Reputation: 181
I have a Panda DataFrame that looks somewhat like this:
df = pd.DataFrame({'ID' : ['O60829','O60341','Q9H1R3'], 'TOTAL_COVERAGE' : ['yes','yes','no'], 'BEG_D' : ['1','1','500'], 'END_D' : ['102','25','600'], 'BEG_S' : ['1','1','1'], 'END_S': ['102','25','458']})
And I want to iter over every row, check the value of 'TOTAL_COVERAGE' and if it's 'yes', perform a mathematical operation over the other values, ie:
for index, row in df.iterrows():
df['%'] = df.apply(lambda x : ((int(x['END_S'])*100)/int(x['END_D'])) if x['TOTAL_COVERAGE'] == 'yes' else '')
But I'm getting the error: KeyError: 'TOTAL_COVERAGE'
There must be an easy fix that I'm not seeing.

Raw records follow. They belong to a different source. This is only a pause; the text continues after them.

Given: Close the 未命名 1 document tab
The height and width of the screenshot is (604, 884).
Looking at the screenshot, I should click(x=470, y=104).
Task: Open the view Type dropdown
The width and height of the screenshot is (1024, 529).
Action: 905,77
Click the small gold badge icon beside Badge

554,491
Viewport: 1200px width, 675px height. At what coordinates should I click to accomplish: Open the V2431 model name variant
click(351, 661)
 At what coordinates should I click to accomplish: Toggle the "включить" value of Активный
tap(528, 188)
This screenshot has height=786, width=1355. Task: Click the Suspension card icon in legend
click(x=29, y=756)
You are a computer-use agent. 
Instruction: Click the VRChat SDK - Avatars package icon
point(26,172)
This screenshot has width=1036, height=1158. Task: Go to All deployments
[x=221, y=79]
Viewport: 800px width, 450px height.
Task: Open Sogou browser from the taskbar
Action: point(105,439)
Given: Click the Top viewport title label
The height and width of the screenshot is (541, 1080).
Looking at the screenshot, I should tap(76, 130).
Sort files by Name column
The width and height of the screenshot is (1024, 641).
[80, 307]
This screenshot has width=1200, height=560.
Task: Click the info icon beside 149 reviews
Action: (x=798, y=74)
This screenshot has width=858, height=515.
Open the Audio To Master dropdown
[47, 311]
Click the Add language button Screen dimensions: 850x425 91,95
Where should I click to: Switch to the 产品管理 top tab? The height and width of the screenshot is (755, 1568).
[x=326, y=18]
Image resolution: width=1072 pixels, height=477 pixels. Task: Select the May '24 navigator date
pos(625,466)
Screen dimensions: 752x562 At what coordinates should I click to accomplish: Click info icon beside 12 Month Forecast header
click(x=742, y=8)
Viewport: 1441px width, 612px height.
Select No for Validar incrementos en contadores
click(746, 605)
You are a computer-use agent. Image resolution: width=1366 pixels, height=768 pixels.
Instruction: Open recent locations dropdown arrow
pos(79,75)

Thanks in advance!
Upvotes: 0
Views: 62
Reputation: 31216
There's no need to do an iterrows()
. Conditional logic can be done with numpy.where()
to give a far more efficient solution
df = pd.DataFrame({'ID' : ['O60829','O60341','Q9H1R3'], 'TOTAL_COVERAGE' : ['yes','yes','no'], 'BEG_D' : ['1','1','500'], 'END_D' : ['102','25','600'], 'BEG_S' : ['1','1','1'], 'END_S': ['102','25','458']})
df = (df
.assign(pct=lambda x: np.where(x["TOTAL_COVERAGE"].eq("yes"),(x['END_S'].astype(int)*100)/x['END_D'].astype(int), np.nan))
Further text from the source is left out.